The recalled items were manufactured for a variety of brands and sold under names such as Dry Eye Relief Eye Drops, Artificial Tears Sterile Lubricant Eye Drops, Sterile Eye Drops and Ultra Lubricating Eye Drops. Retailers that carried the products include major chains CVS, Walgreens and Rite Aid. Bottle size for the affected lots is listed as 0.5 fl oz (15 mL).
The FDA list identifies the specific formulations under recall, including Sterile Eye Drops AC (tetrahydrozoline HCl 0.05% and zinc sulfate 0.25%), EYE DROPS Advanced Relief (dextran 70 0.1%, polyethylene glycol 400 1% and tetrahydrozoline HCl 0.05%), and Artificial Tears Sterile Lubricant Eye Drops (polyvinyl alcohol 0.5%, povidone 0.6%), among others. The full recall notice names eight product formulations and concentrations, all packaged in the same 15 mL bottles.

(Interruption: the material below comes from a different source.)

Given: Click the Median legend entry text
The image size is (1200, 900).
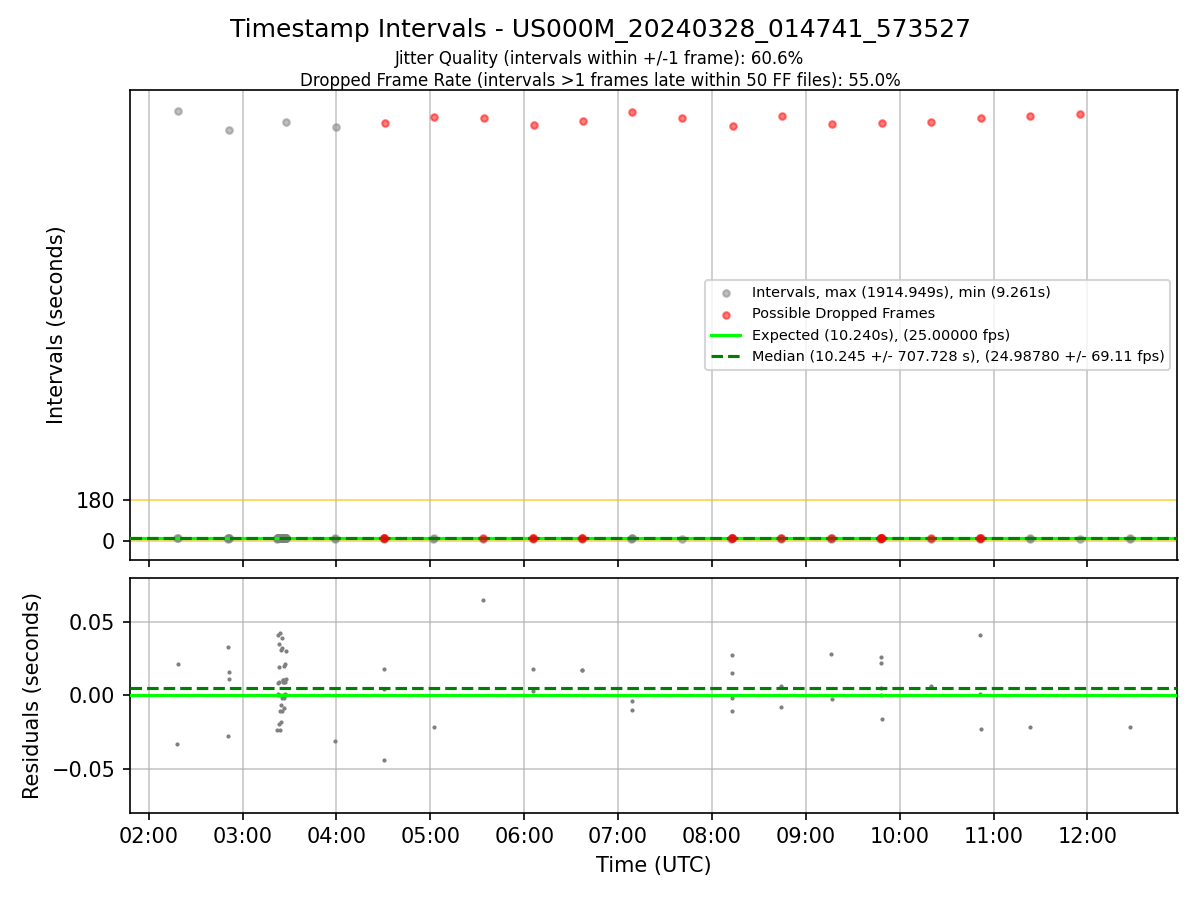Looking at the screenshot, I should pos(958,356).
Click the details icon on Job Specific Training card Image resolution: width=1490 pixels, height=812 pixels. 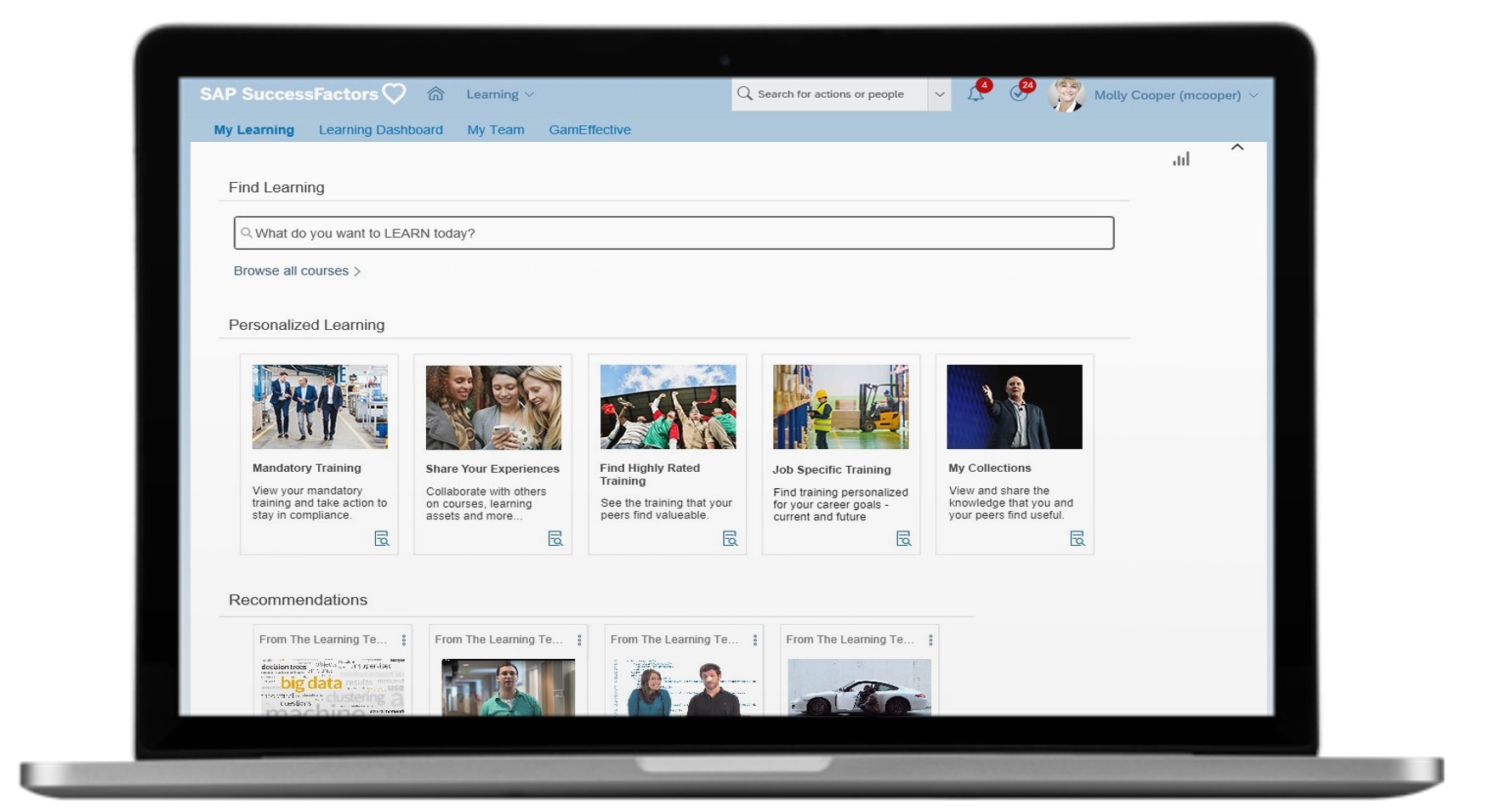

So far there have been no reports of injuries tied to the recalled eye drops, the FDA said. Under the agency’s guidance, a Class II recall does not automatically require consumers to stop using a product; people may continue use unless the manufacturer or the FDA issues a contrary statement. The agency did not provide details about what prompted the sterility concerns, and K.C. Pharmaceuticals did not immediately respond to requests for comment from reporters.
Maintaining sterility is critical for ophthalmic products because contamination of eye drops can introduce harmful microorganisms into the eye and lead to infections or other complications. The FDA’s recall classification reflects the agency’s assessment that any adverse effects from these products are more likely to be temporary or medically reversible rather than life-threatening, but the notice underscores the need for manufacturers to demonstrate robust sterile manufacturing controls for multiuse eye-drop bottles.
The recall adds to a string of recent drug and device alerts as regulators increase scrutiny of manufacturing practices. Consumers and retailers typically learn of lot numbers and return instructions via the company or the FDA recall announcement; the current FDA notice provides product names and formulations but did not list specific lot numbers in the public summary. The agency and the manufacturer may update the recall with additional information as their investigation continues.